╔══

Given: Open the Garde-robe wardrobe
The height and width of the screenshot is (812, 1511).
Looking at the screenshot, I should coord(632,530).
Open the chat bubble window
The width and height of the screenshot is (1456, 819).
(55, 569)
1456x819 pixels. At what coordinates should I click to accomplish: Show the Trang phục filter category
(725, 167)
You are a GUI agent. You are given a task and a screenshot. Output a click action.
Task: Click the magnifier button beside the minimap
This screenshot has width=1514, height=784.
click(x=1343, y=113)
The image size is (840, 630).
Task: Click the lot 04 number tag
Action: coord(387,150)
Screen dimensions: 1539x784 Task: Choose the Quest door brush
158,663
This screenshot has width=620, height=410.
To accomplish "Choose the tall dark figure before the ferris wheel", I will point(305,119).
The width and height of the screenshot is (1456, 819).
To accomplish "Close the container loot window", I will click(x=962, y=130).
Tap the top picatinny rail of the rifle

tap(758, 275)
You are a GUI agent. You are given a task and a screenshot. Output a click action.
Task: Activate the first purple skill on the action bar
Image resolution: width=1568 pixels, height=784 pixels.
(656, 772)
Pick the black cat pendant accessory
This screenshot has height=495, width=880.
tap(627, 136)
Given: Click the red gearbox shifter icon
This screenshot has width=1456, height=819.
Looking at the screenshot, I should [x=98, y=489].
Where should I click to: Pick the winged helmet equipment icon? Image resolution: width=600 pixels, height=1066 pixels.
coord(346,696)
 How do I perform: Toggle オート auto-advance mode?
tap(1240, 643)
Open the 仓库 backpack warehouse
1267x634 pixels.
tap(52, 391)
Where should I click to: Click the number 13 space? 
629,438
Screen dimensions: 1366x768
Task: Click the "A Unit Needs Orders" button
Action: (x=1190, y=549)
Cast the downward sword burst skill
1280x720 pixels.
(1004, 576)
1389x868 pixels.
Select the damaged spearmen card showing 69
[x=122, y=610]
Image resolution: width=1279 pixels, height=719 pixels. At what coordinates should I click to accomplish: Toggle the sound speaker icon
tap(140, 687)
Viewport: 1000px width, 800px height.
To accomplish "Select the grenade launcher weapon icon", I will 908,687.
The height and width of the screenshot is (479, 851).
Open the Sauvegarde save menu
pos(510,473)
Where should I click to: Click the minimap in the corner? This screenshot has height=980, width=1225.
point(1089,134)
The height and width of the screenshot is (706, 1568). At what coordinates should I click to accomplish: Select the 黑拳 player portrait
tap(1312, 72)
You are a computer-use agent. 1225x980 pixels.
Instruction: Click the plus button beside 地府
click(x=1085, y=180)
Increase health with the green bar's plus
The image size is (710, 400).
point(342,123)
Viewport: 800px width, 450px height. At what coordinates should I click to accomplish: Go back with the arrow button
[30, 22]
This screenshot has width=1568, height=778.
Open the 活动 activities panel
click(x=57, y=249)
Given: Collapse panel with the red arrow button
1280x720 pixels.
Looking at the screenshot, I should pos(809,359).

╚══

» **GIVEN REQUEST**: Reproduce every item above line for line, with no changes.

» **EXERCISE RESPONSE**:
Given: Open the Garde-robe wardrobe
The height and width of the screenshot is (812, 1511).
Looking at the screenshot, I should coord(632,530).
Open the chat bubble window
The width and height of the screenshot is (1456, 819).
(55, 569)
1456x819 pixels. At what coordinates should I click to accomplish: Show the Trang phục filter category
(725, 167)
You are a GUI agent. You are given a task and a screenshot. Output a click action.
Task: Click the magnifier button beside the minimap
This screenshot has width=1514, height=784.
click(x=1343, y=113)
The image size is (840, 630).
Task: Click the lot 04 number tag
Action: coord(387,150)
Screen dimensions: 1539x784 Task: Choose the Quest door brush
158,663
This screenshot has width=620, height=410.
To accomplish "Choose the tall dark figure before the ferris wheel", I will point(305,119).
The width and height of the screenshot is (1456, 819).
To accomplish "Close the container loot window", I will click(x=962, y=130).
Tap the top picatinny rail of the rifle

tap(758, 275)
You are a GUI agent. You are given a task and a screenshot. Output a click action.
Task: Activate the first purple skill on the action bar
Image resolution: width=1568 pixels, height=784 pixels.
(656, 772)
Pick the black cat pendant accessory
This screenshot has height=495, width=880.
tap(627, 136)
Given: Click the red gearbox shifter icon
This screenshot has width=1456, height=819.
Looking at the screenshot, I should [x=98, y=489].
Where should I click to: Pick the winged helmet equipment icon? Image resolution: width=600 pixels, height=1066 pixels.
coord(346,696)
 How do I perform: Toggle オート auto-advance mode?
tap(1240, 643)
Open the 仓库 backpack warehouse
1267x634 pixels.
tap(52, 391)
Where should I click to: Click the number 13 space? 
629,438
Screen dimensions: 1366x768
Task: Click the "A Unit Needs Orders" button
Action: (x=1190, y=549)
Cast the downward sword burst skill
1280x720 pixels.
(1004, 576)
1389x868 pixels.
Select the damaged spearmen card showing 69
[x=122, y=610]
Image resolution: width=1279 pixels, height=719 pixels. At what coordinates should I click to accomplish: Toggle the sound speaker icon
tap(140, 687)
Viewport: 1000px width, 800px height.
To accomplish "Select the grenade launcher weapon icon", I will 908,687.
The height and width of the screenshot is (479, 851).
Open the Sauvegarde save menu
pos(510,473)
Where should I click to: Click the minimap in the corner? This screenshot has height=980, width=1225.
point(1089,134)
The height and width of the screenshot is (706, 1568). At what coordinates should I click to accomplish: Select the 黑拳 player portrait
tap(1312, 72)
You are a computer-use agent. 1225x980 pixels.
Instruction: Click the plus button beside 地府
click(x=1085, y=180)
Increase health with the green bar's plus
The image size is (710, 400).
point(342,123)
Viewport: 800px width, 450px height. At what coordinates should I click to accomplish: Go back with the arrow button
[30, 22]
This screenshot has width=1568, height=778.
Open the 活动 activities panel
click(x=57, y=249)
Given: Collapse panel with the red arrow button
1280x720 pixels.
Looking at the screenshot, I should pos(809,359).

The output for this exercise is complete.